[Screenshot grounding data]
# # # #

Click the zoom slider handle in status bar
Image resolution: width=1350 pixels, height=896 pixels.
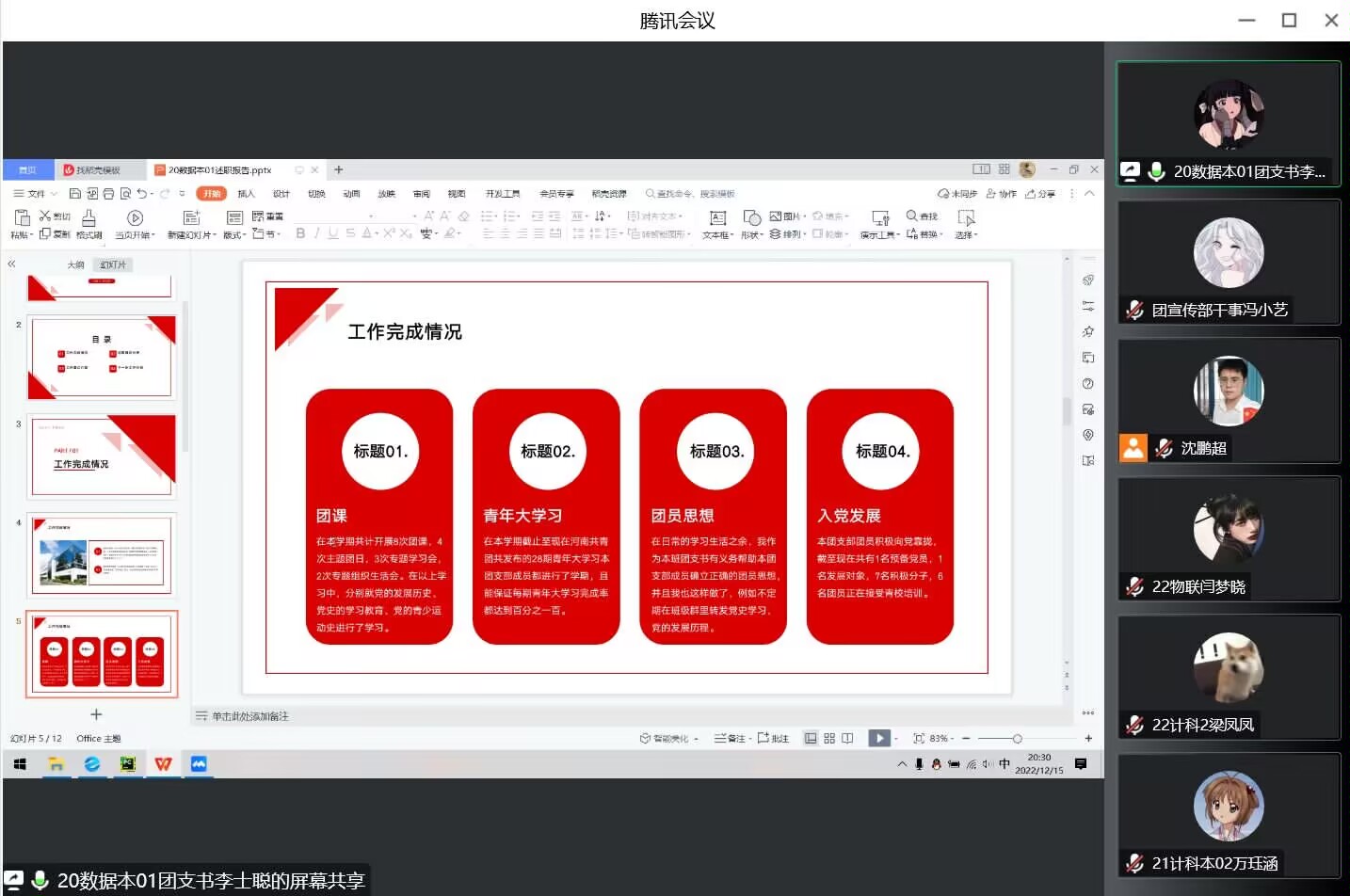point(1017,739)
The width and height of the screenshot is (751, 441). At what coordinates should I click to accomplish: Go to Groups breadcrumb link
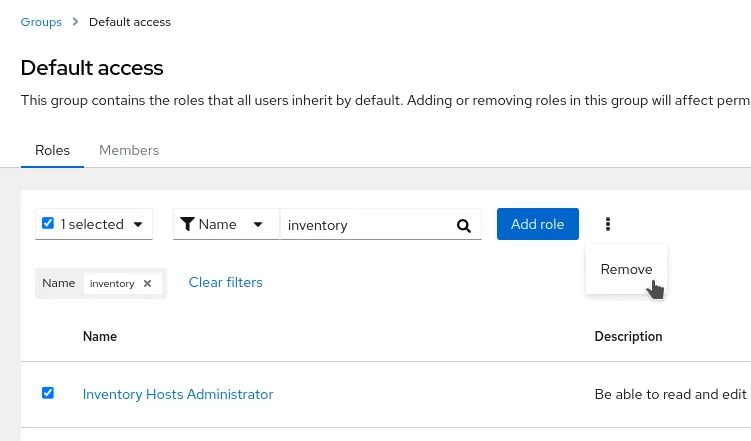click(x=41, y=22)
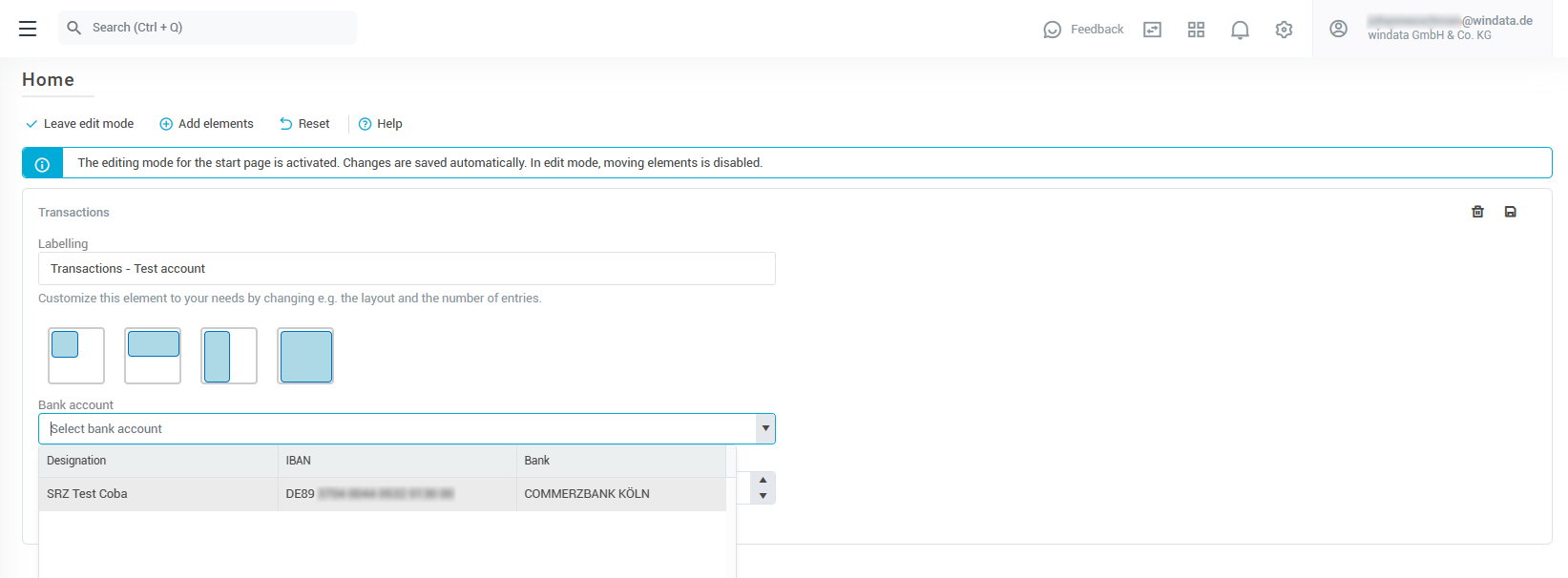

# # # #

**Assignment**
Find the line containing "The width and" in the records above and restate it, and each line after it through the end, word for word, dropping the pictures.

**Solution**
The width and height of the screenshot is (751, 441). At what coordinates should I click to accomplish: Go to Groups breadcrumb link
click(x=41, y=22)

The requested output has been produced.